@selcanykazdal
|
Merhaba arkadaşlar! 🌸 Bu bölüm biraz içimiz kararabilir ama merak etmeyin her şey kontrol altında. 😁 Feride'yi yazdıktan sonra paylaşırken genelde tekrar okumaya vaktim olmuyor. O yüzden hiç üzerine düşünememiştim ama bugün 15'i yazarken şöyle bir göz gezdirdim. Duygusal dengesizlikleri o kadar bana benziyor ki. 😁 1 saat önce deli gibi nefret ederken iki güzel söze tav oluyor falan. Aşırı düşünüyor, kafada kuruyor, yazıyor. Galiba o da İkizler burcu. 😁 Aranızda böyle olan var mı? 😁
Neyse uzatmayayım ben, siz yorumlara yazarsınız artık. 😁 Keyifli okumalar;
Sorduğum soruya cevap alamayınca yinelemek adına ağzımı açmıştım ki Hande ağır ağır yanıma geldi.

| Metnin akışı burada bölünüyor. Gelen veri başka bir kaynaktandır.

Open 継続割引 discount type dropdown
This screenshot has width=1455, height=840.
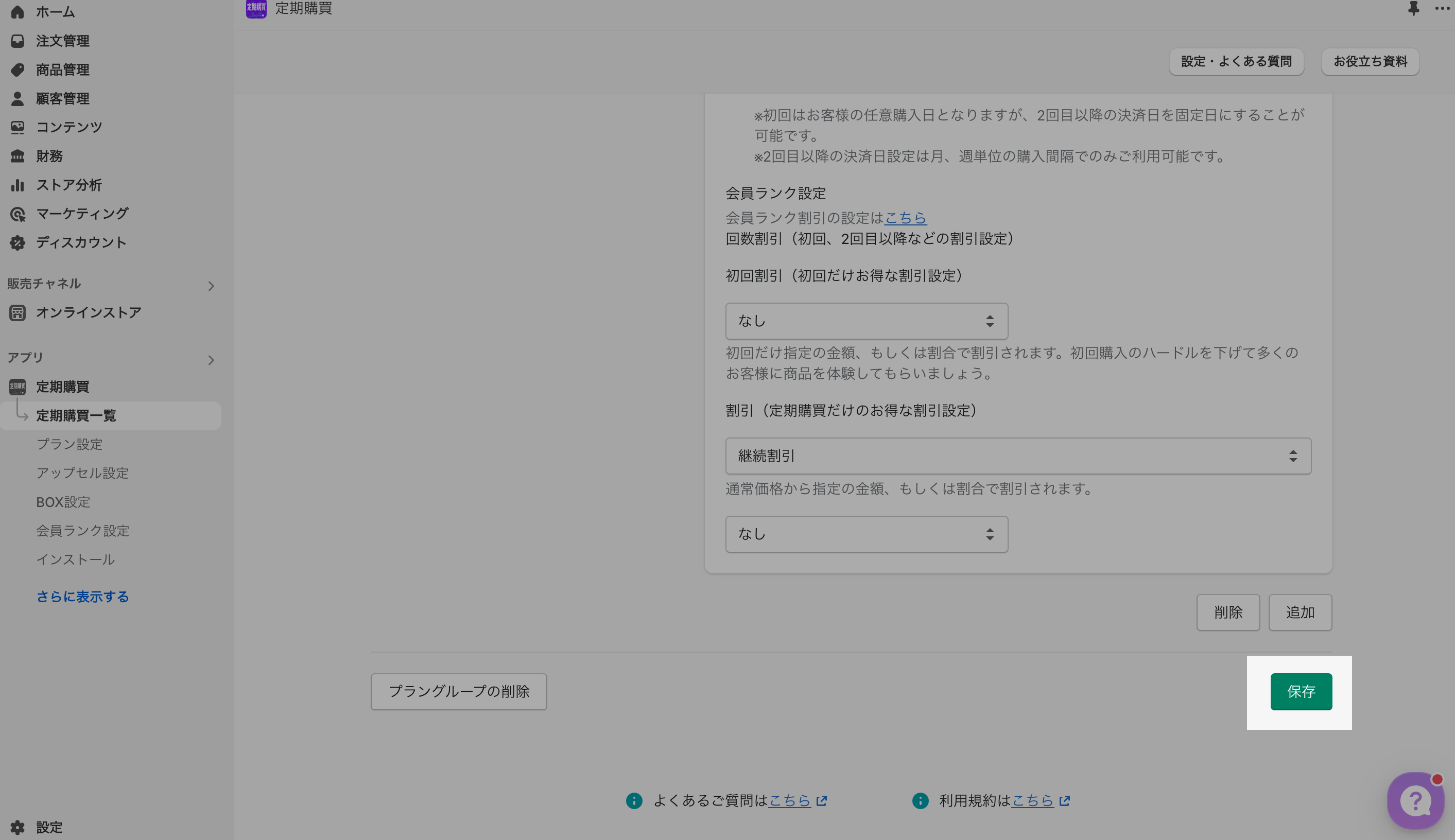coord(1018,456)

Kerim panikle onun koluna uzanıp, uyarıcı bir dille adını söylediğinde Hande hedefine yürür gibi keyifle tam karşımda durdu. O esnada gözüm Kerim’e kaydı. Stresli bir sekilde eliyle sakallarını kaşırken o da iki adımda yanımıza gelmişti.
‘’Hande!’’
‘’Bence asıl senin hâlâ burada ne işin var daha doğru bir soru olur.’’ dediğinde sesinde kendinden oldukça emin bir ton vardı. Siyah saçlarını savurup devam ettiğinde dilim lâl olmuş gibi kalakalmıştım. Beklemeden devam etti.
‘’Neyse zaten duyacaklarından sonra artık bu evde kalmayacak kadar gururun kalmıştır diye umuyorum.’’ dedi bu sefer. Kalbim korkuyla atıyordu artık. Neyi duyacaktım? Bakışlarımı Kerim’e çevirdiğimde öfkeyle Hande’nin koluna asıldı.
‘’Kes sesini!’’ derken adeta tıslıyordu ama Hande umursamadı.
Elini karnının üzerine bıraktığında anladığım şeyle bir an olduğum yerde sendeledim. Kerim bana uzanmak isterken onu yeniden elimle durduğumda Hande keyifle fısıldadı. ‘’Hamileyim…’’
Yutkundum. O an hissettiğim acının kesinlikle bir tarifi yoktu. Sanki biri oldukça keskin bir hançeri kalbime saplamıştı… Uğuldayan kulaklarıma, içi boş bir çöp torbası gibi olduğu yere yığılmaya çalışan bedenim eşlik ederken arkadan iki kuvvetli el beni hızla yakaladı son gücümle kafamı çevirdiğimde Barbaros olduğunu gördüm. Suçlu bir ifadeyle kızaran gözlerini gözlerime diktiğinde, kurşun yemiş gibiydim.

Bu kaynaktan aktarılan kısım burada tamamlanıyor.